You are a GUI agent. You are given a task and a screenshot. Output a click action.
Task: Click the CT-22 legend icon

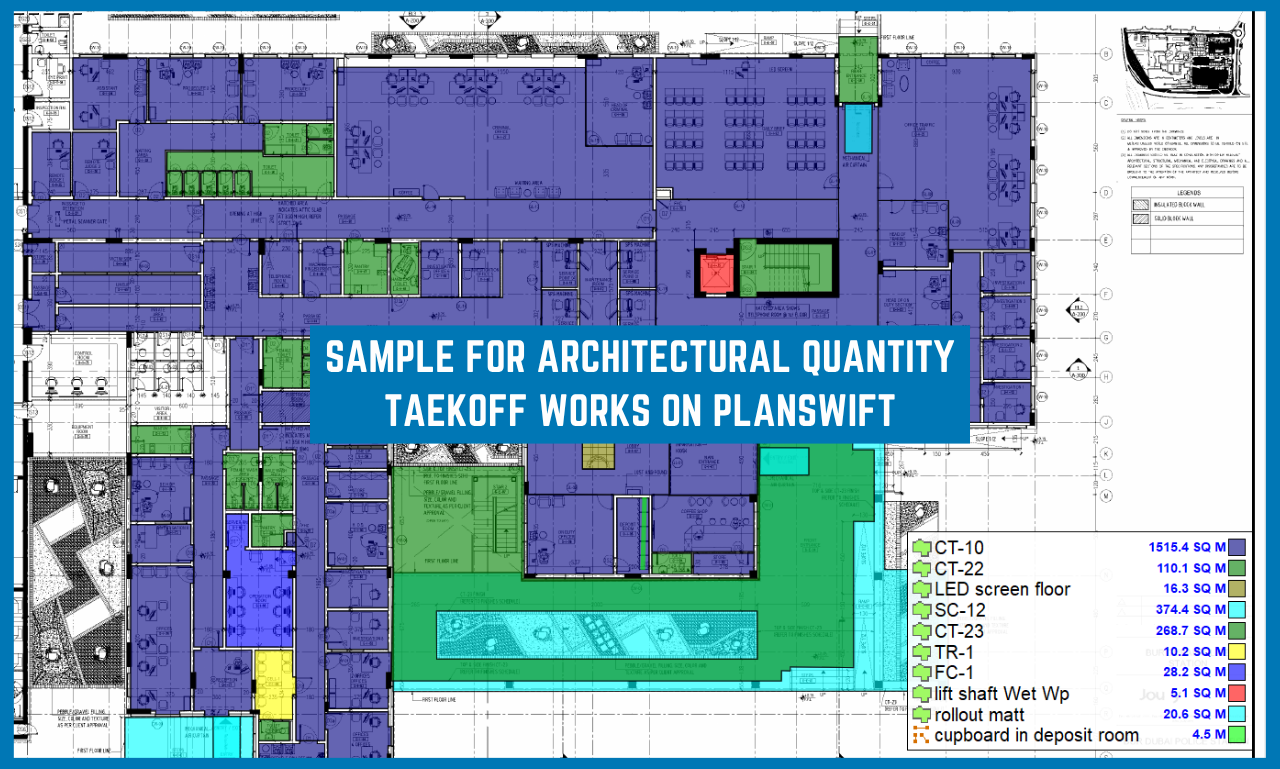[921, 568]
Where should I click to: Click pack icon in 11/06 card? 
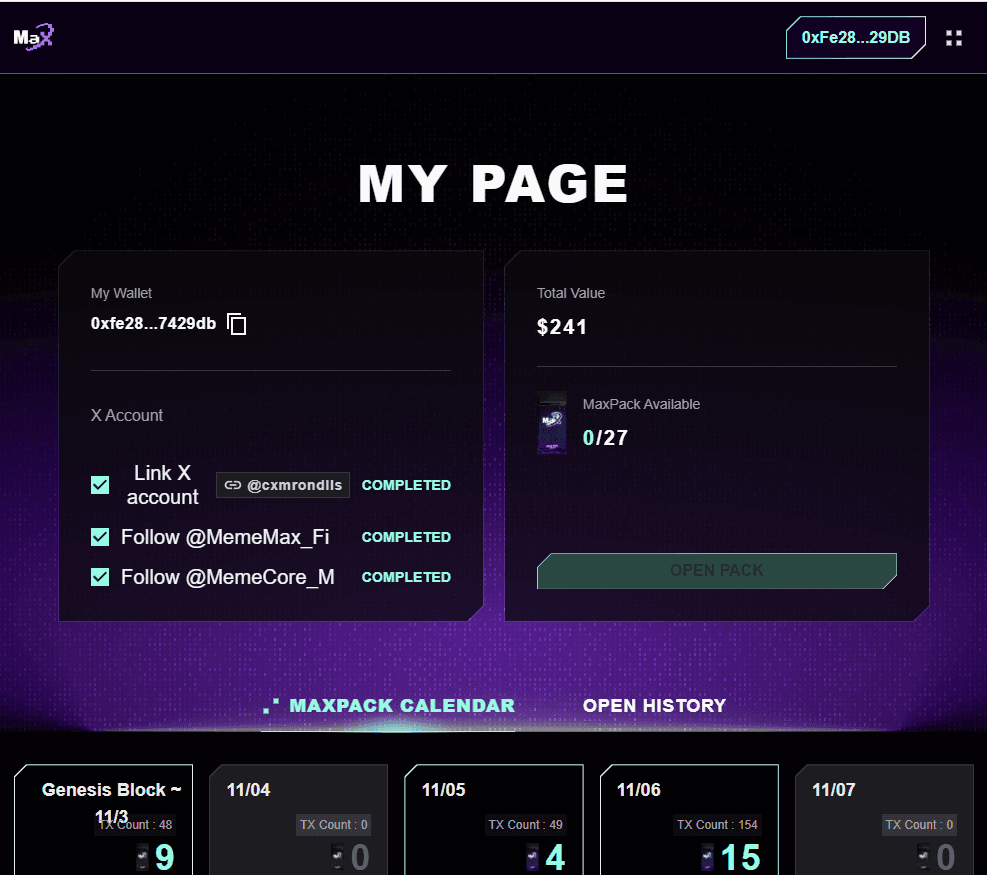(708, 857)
════
Exercise details: Word for word, retype the lines from the one with "Where should I" through the final line of the data, both included. No pictures belong in the copy.

Exercise response:
Where should I click to: Click pack icon in 11/06 card? 
(708, 857)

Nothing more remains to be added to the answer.